Em um dos casos mais recentes, Débora conta que ligou com dores
para o consultório da ginecologista que a atende há cinco anos para marcar
consulta. “Talvez por estar com pouco espaço na agenda, a secretária (da
médica) deu o diagnóstico de infecção de urina por telefone e pediu que eu
passasse no consultório pegar guias para ultrassom e exame de urina.”

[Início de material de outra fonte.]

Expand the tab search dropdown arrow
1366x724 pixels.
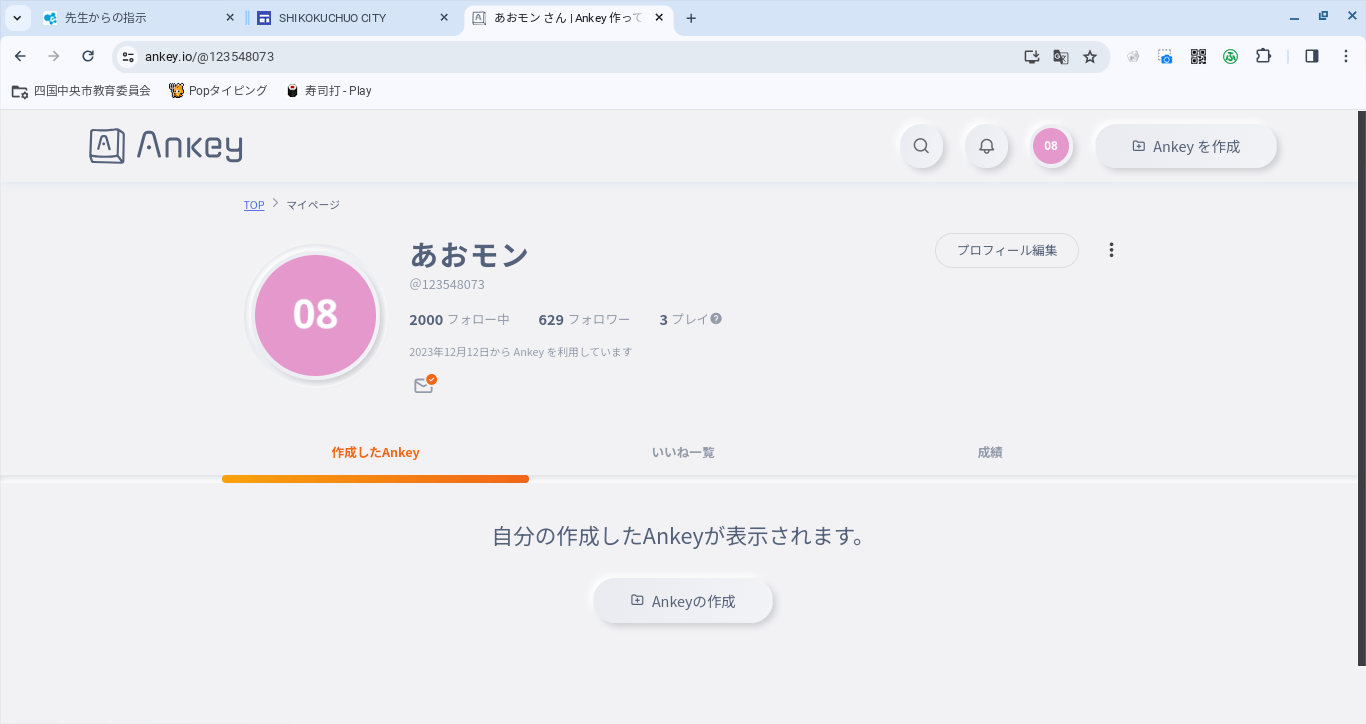[x=17, y=18]
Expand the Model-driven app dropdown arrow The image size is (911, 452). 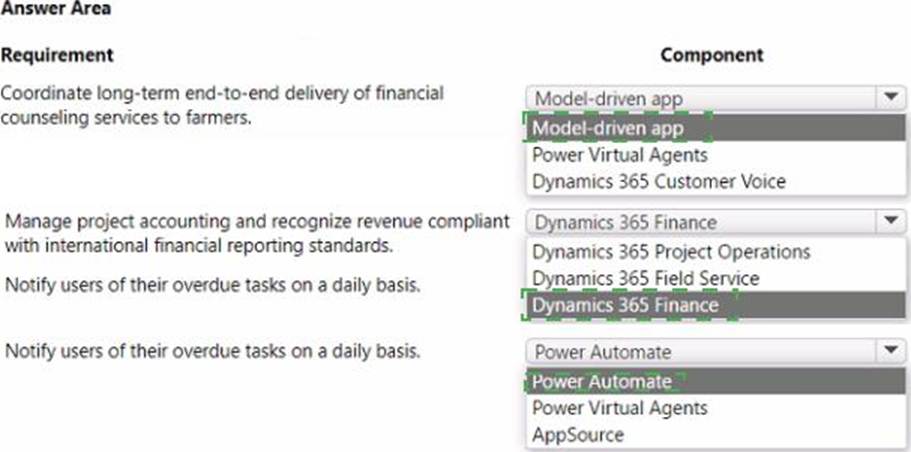891,98
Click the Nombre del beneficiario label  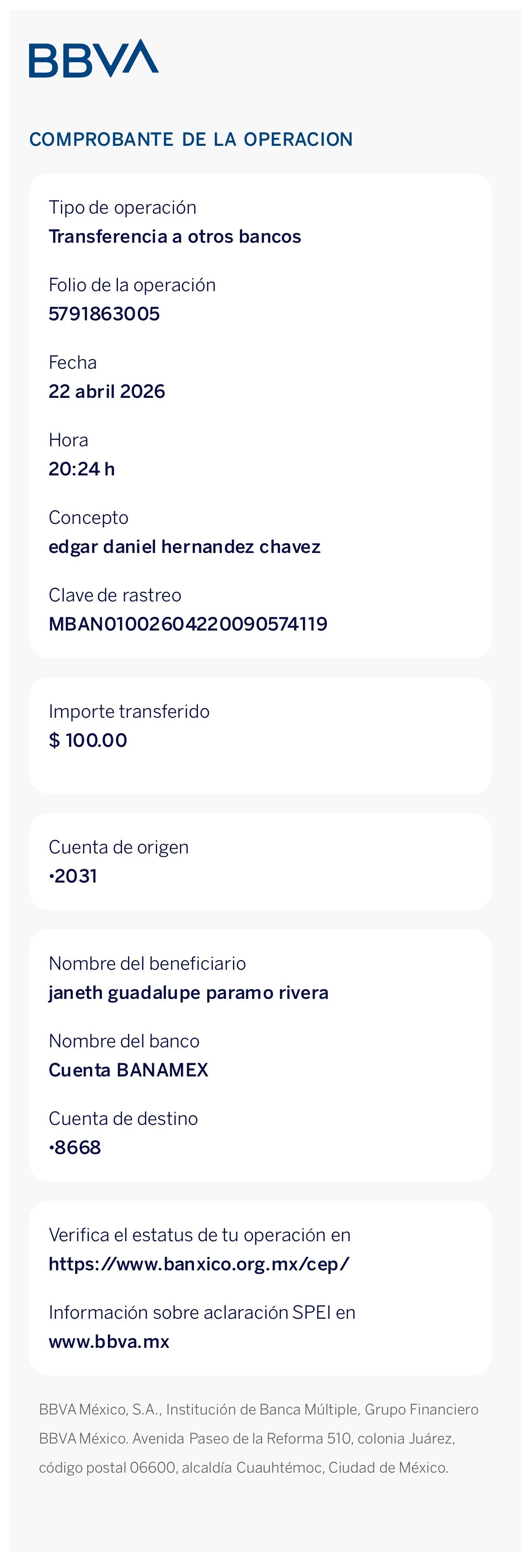[147, 964]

Segundo ela, a médica assinou os pedidos sem examinála. “O pior é que não
havia infecção de urina e, sim, uma inflamação nas trompas (uterinas), e
precisei tomar antibióticos fortes.”
Ana Paula passou por um problema semelhante depois de detectar
um caroço na mão direita, perto do pulso. Ela reclamava de dores e a mãe
decidiu levá-la a um ortopedista. “Ele olhou a mão dela de longe, do
outro lado da mesa, e foi dizendo que não era nada, mas pediu vários
exames, entre eles um ultrassom. Sem saber do que se tratava, receitou um
anti-inflamatório para a Ana ir tomando até que os exames ficassem
prontos. Saí do consultório furiosa, achei que ele pediu os exames por
pedir, pois nem examinou a mão da minha filha. A sensação era de que a
gente estava atrapalhando.” Alice decidiu procurar outro médico que
examinou a mão da filha, fez um raio X na própria clínica e diagnosticou
um cisto.
Antonio Carlos também lembra o drama que viveu há quatro anos
quando foi internado com dores abdominais e passou por uma bateria de
exames, mas os médicos nada encontraram. “Era um exame atrás do outro.”
Diagnóstico impreciso
Em 2015, ele também passou por atendimento com febre e
dores. “De cara foi dado diagnóstico de dengue e pediu-se uma série de
exames. Depois de análises de sangue e outras, a dengue foi
descartada. Até hoje não sei o que era.”